WHAT THIS TASK INVOLVES: After locating the line that contains "DOB date field" in the data below, set down exactly that line and each one after it through the line that contains "This screenshot has width=1024, height=576.", and nothing more.
--*--
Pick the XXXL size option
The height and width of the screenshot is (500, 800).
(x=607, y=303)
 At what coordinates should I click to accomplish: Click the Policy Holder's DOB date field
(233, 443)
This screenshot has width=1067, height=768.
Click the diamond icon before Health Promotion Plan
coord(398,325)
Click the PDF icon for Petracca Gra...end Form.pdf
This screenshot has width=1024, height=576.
--*--
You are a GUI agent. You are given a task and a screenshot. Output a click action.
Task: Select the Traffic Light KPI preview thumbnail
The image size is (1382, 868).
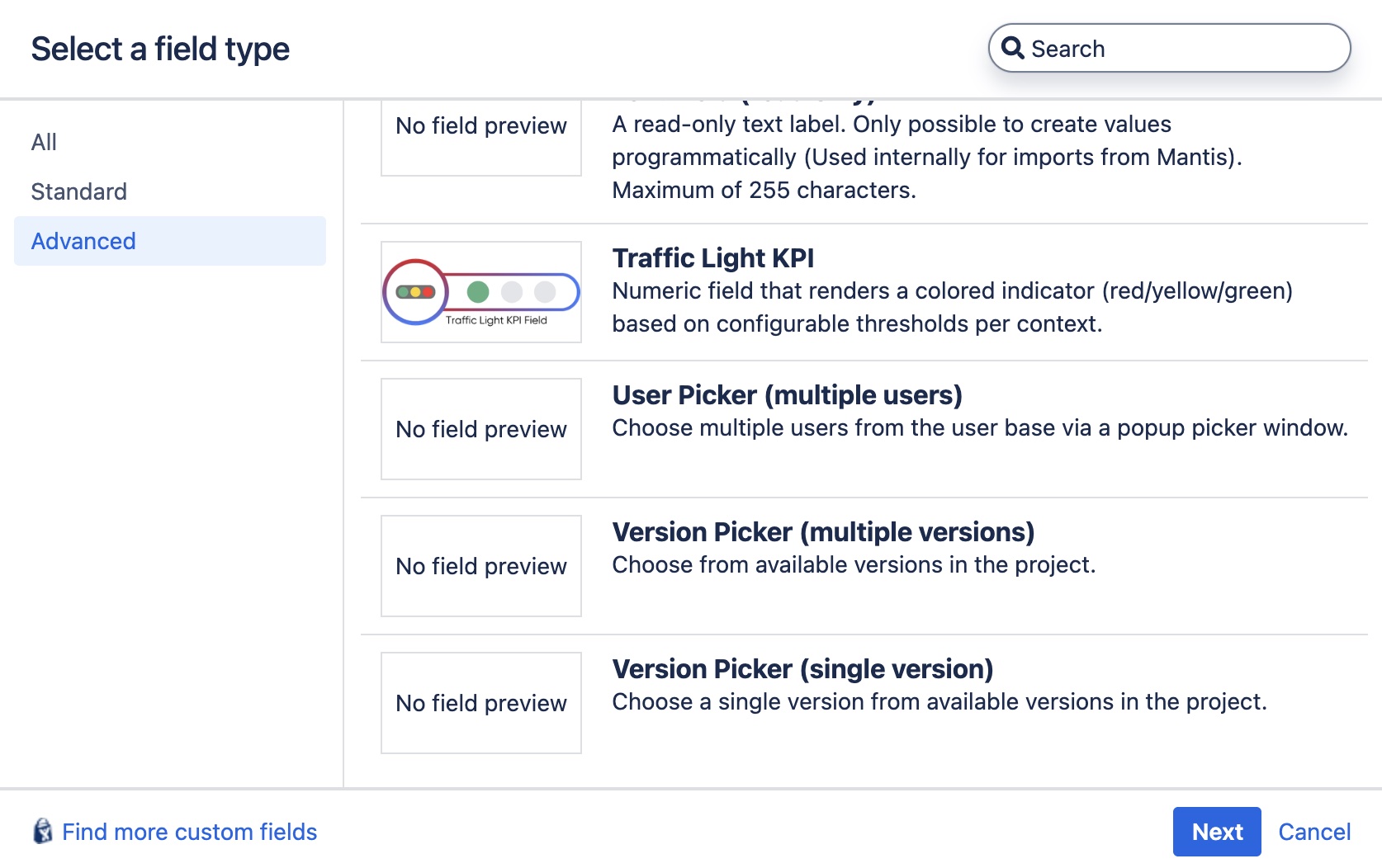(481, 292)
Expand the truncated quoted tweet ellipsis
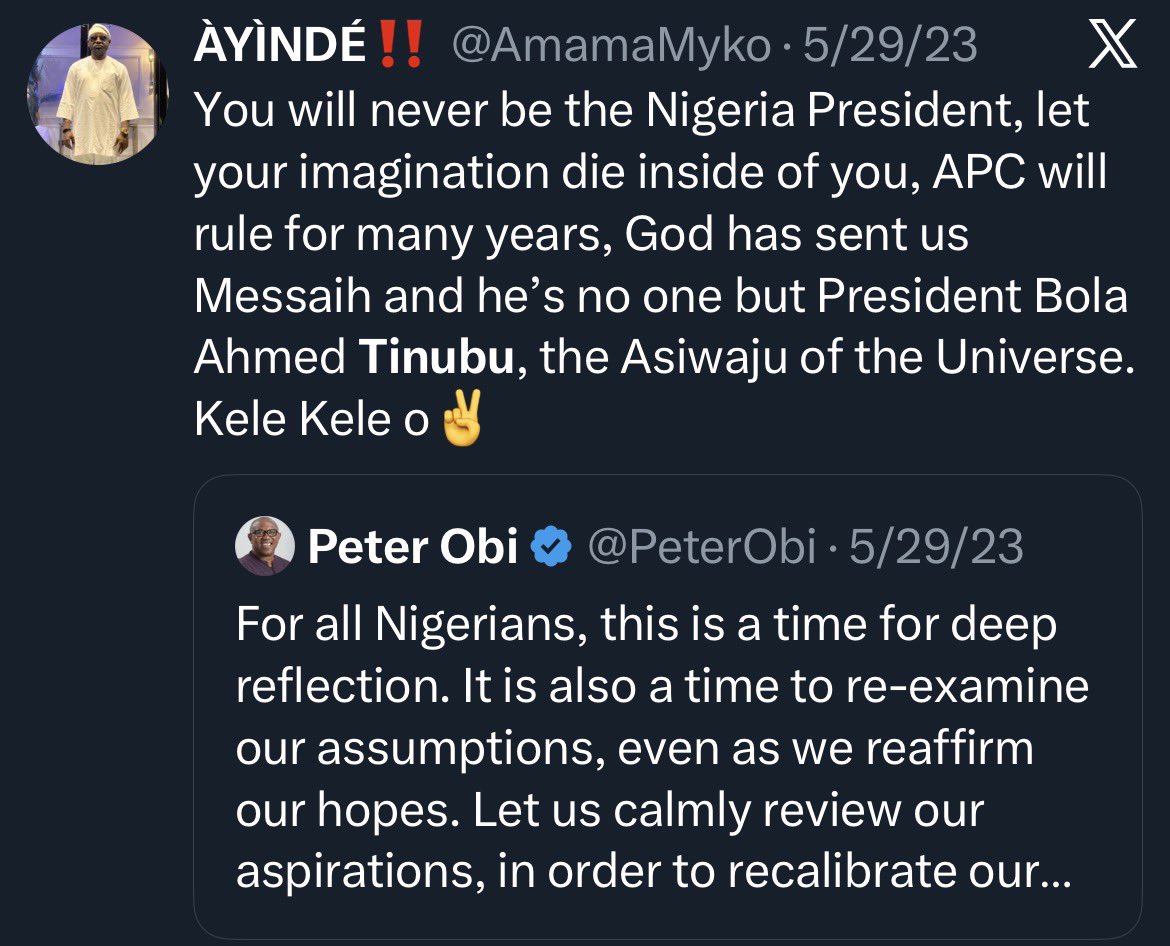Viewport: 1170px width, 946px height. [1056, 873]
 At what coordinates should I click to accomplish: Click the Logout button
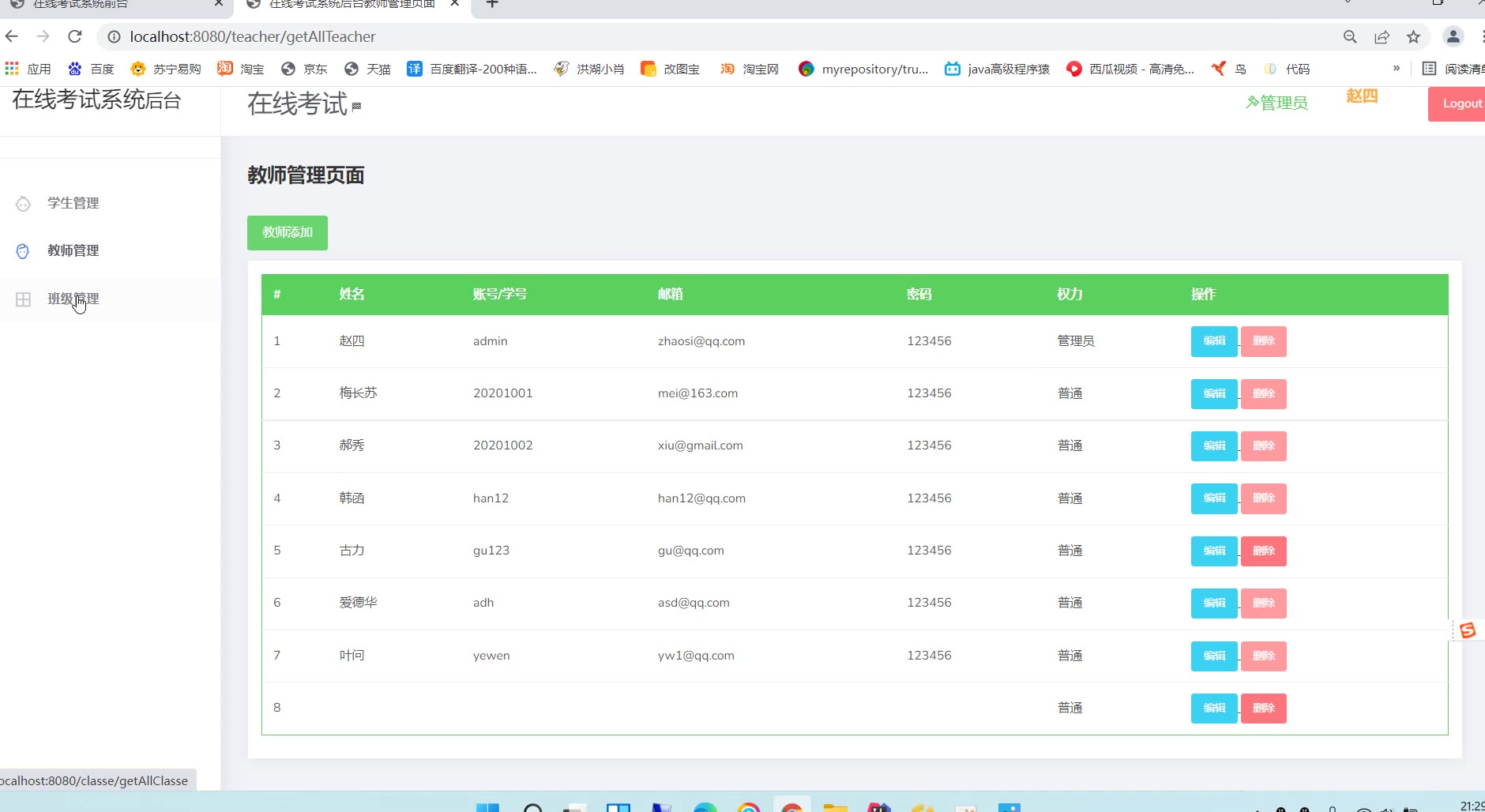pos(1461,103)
--*--
ANSWER BOX:
 At what coordinates should I click to accomplish: Click the Policy Holder's DOB date field
(233, 443)
This screenshot has width=1067, height=768.
Click the diamond icon before Health Promotion Plan
coord(398,325)
Click the PDF icon for Petracca Gra...end Form.pdf
This screenshot has width=1024, height=576.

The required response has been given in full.